Causes and Diagnoses
Causes and Diagnoses of Pelvic Congestion Syndrome
The causes of chronic pelvic pain are varied, but are often associated with the presence of ovarian and pelvic varicose veins. Pelvic congestion syndrome is similar to varicose veins in the legs. In both cases, the valves in the veins that help return blood to the heart against gravity become weakened and don’t close properly. This allows blood to flow backwards and pool in the pelvic veins causing pressure and bulging pelvic/labial varicose veins. In the pelvis, these veins can cause pain and affect the uterus, ovaries and vulva. Up to 15 percent of women, generally between the ages of 20 and 50, have varicose veins in the pelvis, although not all experience symptoms.
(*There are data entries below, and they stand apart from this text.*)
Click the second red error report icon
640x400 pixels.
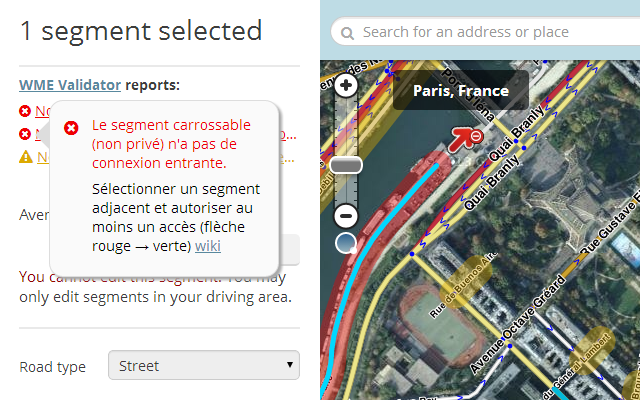25,133
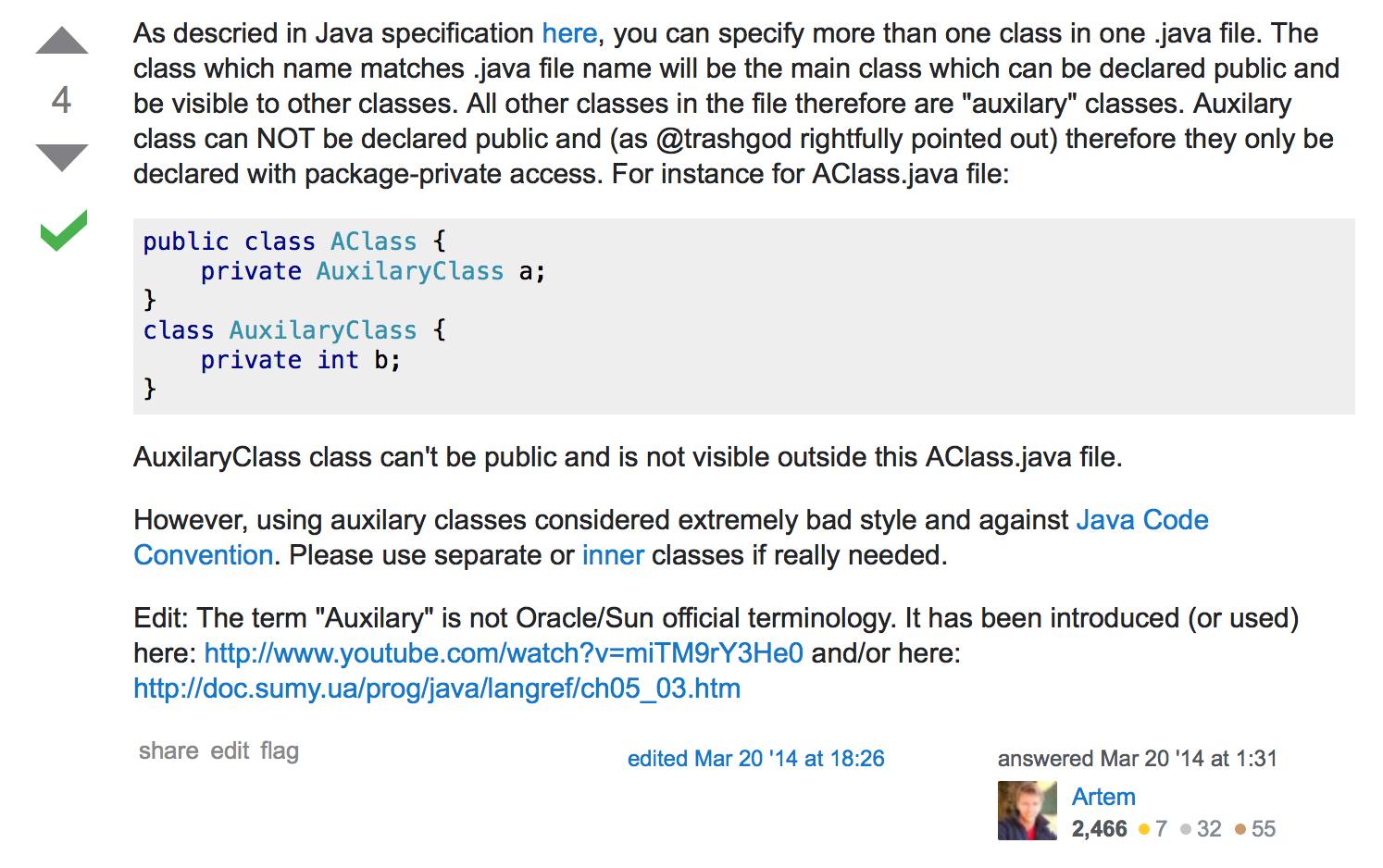Click inside the AClass code block
1383x868 pixels.
[x=744, y=316]
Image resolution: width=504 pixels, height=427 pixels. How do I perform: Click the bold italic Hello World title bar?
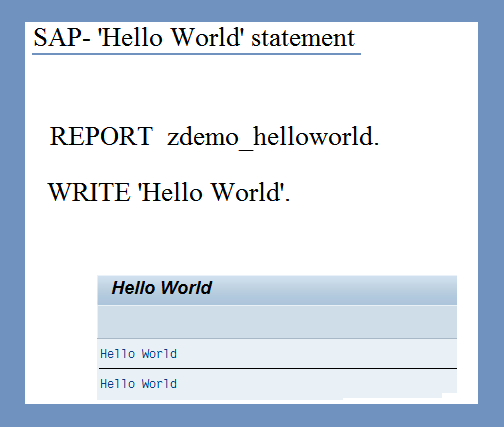click(277, 290)
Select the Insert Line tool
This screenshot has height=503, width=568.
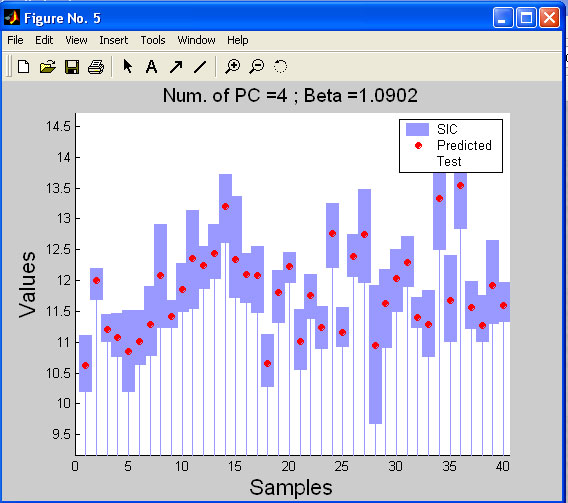point(200,67)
The diagnosis is often missed because women lie down for a pelvic exam, relieving pressure from the ovarian veins, so that the veins no longer bulge with blood as they do while a woman is standing.
Diagnosis and Assessment
Once other abnormalities or inflammation has been ruled out by a thorough pelvic exam, pelvic congestion syndrome can be diagnosed through several minimally invasive methods:
- Pelvic venography: Thought to be the most accurate method for diagnosis, a venogram is performed by injecting x-ray dye in the veins of the pelvis to make them visible during an X-ray.
- MRI: May be the best non-invasive way of diagnosing pelvic congestion syndrome. The exam needs to be done in a way that is specifically adapted for looking at the pelvic blood vessels. A standard MRI may not show the abnormality.
- Pelvic ultrasound: Usually not very helpful in diagnosing pelvic congestion syndrome unless done in a very specific manner with the patient standing while the study is being done. Ultrasound may be used to exclude other problems that might be causing pelvic pain.
- Transvaginal ultrasound: This technique is used to see better inside the pelvic cavity. As with a pelvic ultrasound it is not very good at visualizing the pelvic veins unless the woman is standing. However it may be used to exclude other problems.